Your brain is constantly running forecasts in the background — this click will open that page, this button will take me forward, the newsletter will land on Friday.

When the forecast is wrong, even in a small way, the brain jolts awake. Sometimes that jolt feels exciting (a surprise reward in Duolingo). Other times it feels frustrating (when Netflix autoplay launches something you didn’t want).

Either way, prediction error is why those moments stick. It makes us pay attention instead of running on an autopilot.

How we are making it worse by trying to make it better

Most teams treat prediction error like a bug to squash.
So they iron out every surprise. Make flows hyper-predictable. Remove anything that could trip expectation.

But here’s the trap: when you flatten every bump, you also kill the spark. No friction, no surprise, no reason to pay attention.

The real mistake isn’t prediction error itself — it’s ignoring when it helps and when it hurts. Products often blindfold themselves to both sides, chasing “smooth” at the cost of memorable.

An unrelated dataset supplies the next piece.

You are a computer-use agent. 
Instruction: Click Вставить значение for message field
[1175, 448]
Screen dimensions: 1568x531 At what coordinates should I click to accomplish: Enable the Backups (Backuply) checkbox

Here’s a move you can steal from Google (yes, who knew) to make it right

You don’t really expect your inbox to talk back to you, do you?
But that’s exactly what Gmail does.

With Nudges, Gmail quietly pulls old messages back to the top of your inbox with a yellow label — “Received 3 days ago. Reply?” or “Sent 5 days ago. Follow up?”

It’s not what you expect to see. Your mental model says: newest emails sit at the top, old ones stay buried. When Gmail breaks that rule, it creates a prediction error — your brain flags the mismatch, and suddenly you’re paying attention to something you would’ve ignored.

That tiny disruption works. It drives more replies and follow-ups, directly lifting Gmail’s activation metric: users engaging with their inbox instead of letting threads die.

3 steps to break this pattern next week

  1. Add surprise where attention matters.
    Slip in an unexpected element — a prompt, a color change, a line of copy — right where you need users to pause.

  2. Don’t overdo it.
    Break expectations sparingly. Too much disruption turns into confusion, not delight.

  3. Make the mismatch useful.
    Like Gmail’s nudges, design the surprise so it points users back to the action that drives value: replies, upgrades, checkouts.

If you forget everything, remember this:

Prediction error isn’t noise. It’s a spotlight. Use it to pull attention exactly where you need it.